Handicap au travail : « J’ai préféré ne rien cacher, je ne voulais pas mentir sur l’origine de mes absences »
Dans son magasin Grand Optical de Saint-Etienne, Stéphanie Muguet, 45 ans, conseille sa clientèle avec entrain. Personne ne soupçonnerait le synovialosarcome qui lui a coûté un muscle fessier en 2014, ni les récidives aux poumons limitant sa capacité respiratoire. Mais elle n’en a jamais fait mystère. « Après réflexion, j’ai préféré ne rien cacher dès le début. J’occupais un poste de directrice et je ne voulais pas mentir sur l’origine de mes absences. »
Son choix s’inscrit dans la mouvance des coming out de grands patrons, comme tout récemment celui d’Arthur Sadoun, dirigeant de Publicis, communiquant sur son cancer de la gorge. Dans la foulée, au dernier sommet de Davos, la fondation du groupe a annoncé le lancement de la plate-forme Working With Cancer, invitant toutes les entreprises à rejoindre le mouvement afin de permettre aux collaborateurs concernés de ne pas craindre de stagner ou de perdre leur emploi.
Pour Stéphanie, la transparence a payé : « Ma direction m’a bien accompagnée. Comme je ne pouvais plus assumer pleinement le management, j’ai basculé sur un poste de simple opticienne, mais je ne le vis pas comme une rétrogradation. C’est moins stressant, j’ai bénéficié d’un fauteuil adapté ainsi que d’un espace de repos et je fais bien mon travail. J’ai même le temps de m’investir comme bénévole à la Ligue contre le cancer. »

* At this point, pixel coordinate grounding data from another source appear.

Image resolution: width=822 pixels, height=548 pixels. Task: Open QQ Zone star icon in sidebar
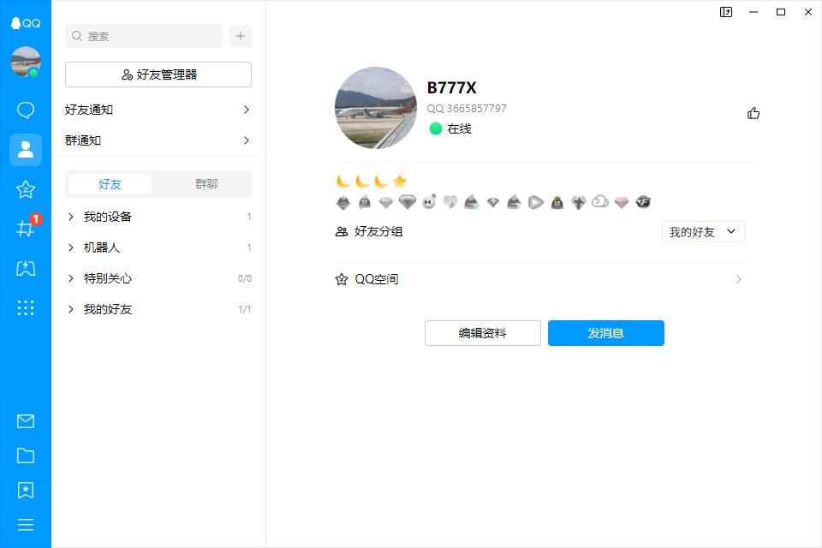[26, 189]
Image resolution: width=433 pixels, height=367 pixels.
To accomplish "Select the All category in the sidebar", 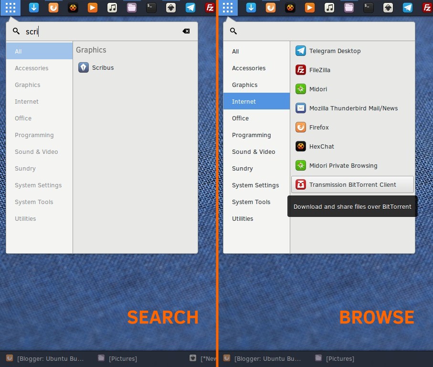I will 18,51.
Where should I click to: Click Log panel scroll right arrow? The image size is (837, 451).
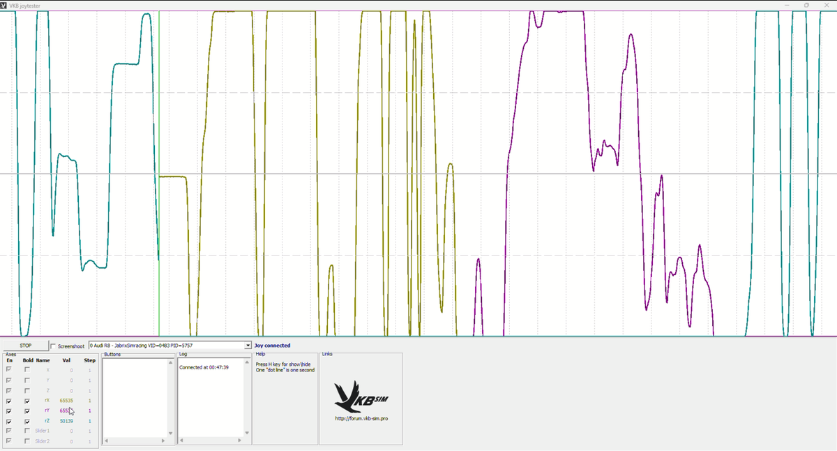click(239, 441)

La réalité n’est pas toujours aussi enthousiasmante et rassurante sur le plan professionnel. Leila Abes (l’identité a été changée), 47 ans, s’est ainsi vue licenciée pour inaptitude alors qu’elle souffrait de grave dépression, à la suite d’un cancer du sein. « J’étais aide-soignante dans un grand groupe de soins picard au début de ma maladie, et mon employeur informé m’a bien soutenue. C’est en rejoignant un groupe concurrent que les choses se sont gâtées. Je n’ai pas évoqué mon cancer à l’embauche, on m’a postée en unité de soins palliatifs, très anxiogène, et j’ai développé une dépression. »

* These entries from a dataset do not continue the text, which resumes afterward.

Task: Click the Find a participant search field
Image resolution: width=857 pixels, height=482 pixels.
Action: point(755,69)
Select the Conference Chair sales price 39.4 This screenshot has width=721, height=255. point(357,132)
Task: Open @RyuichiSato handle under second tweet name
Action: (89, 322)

« Ce qui ne se voit pas n’existe pas ! »
Leila Abes a fini par tout dévoiler à sa cadre qui en a informé le directeur. Celui-ci l’a bien écoutée… mais n’avait rien à lui proposer et l’a poussée vers la sortie. « L’entreprise était pourtant assez grande pour offrir des alternatives », assure-t-elle. L’aide-soignante a préféré se réorienter et, après avoir suivi le programme d’accompagnement « Boostons les talents » de l’APF France handicap, elle a effectué une formation pour se lancer dans le conseil en insertion professionnelle.

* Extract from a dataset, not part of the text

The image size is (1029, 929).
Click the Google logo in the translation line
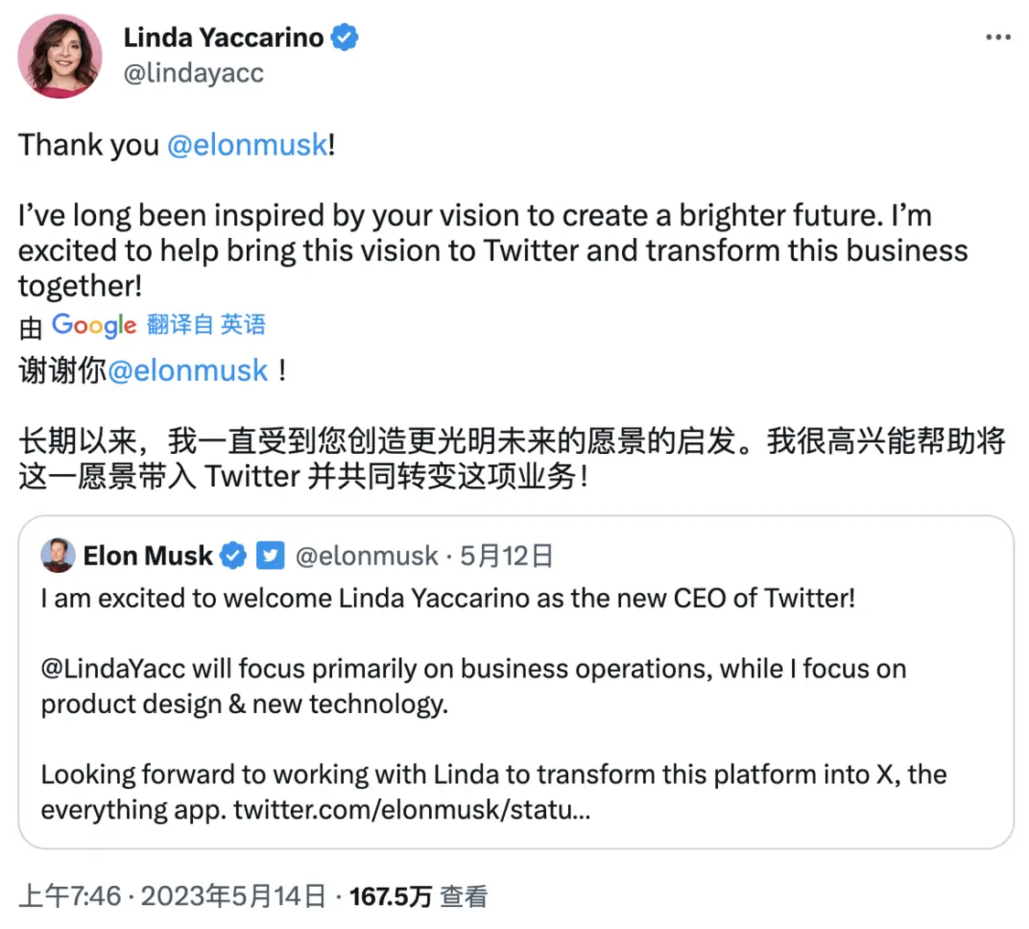click(x=94, y=324)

Même issue pour Mathilde Bijok, ingénieure de 38 ans, après quatorze ans de carrière dans une PME industrielle lilloise. « J’ai intégré la structure trois ans après l’annonce de ma sclérose en plaques. J’avais alors 23 ans, et je n’étais pas prête à parler de ma maladie. » La jeune femme a alors compensé discrètement ses symptômes (troubles de la vue, douleur, fatigue…) en prenant sur elle, ou en déléguant certaines tâches, et a mis de proches collègues dans la confidence. Mais la dernière poussée l’a contrainte à demander un temps partiel thérapeutique et une reconnaissance de la qualité de travailleur handicapé (RQTH).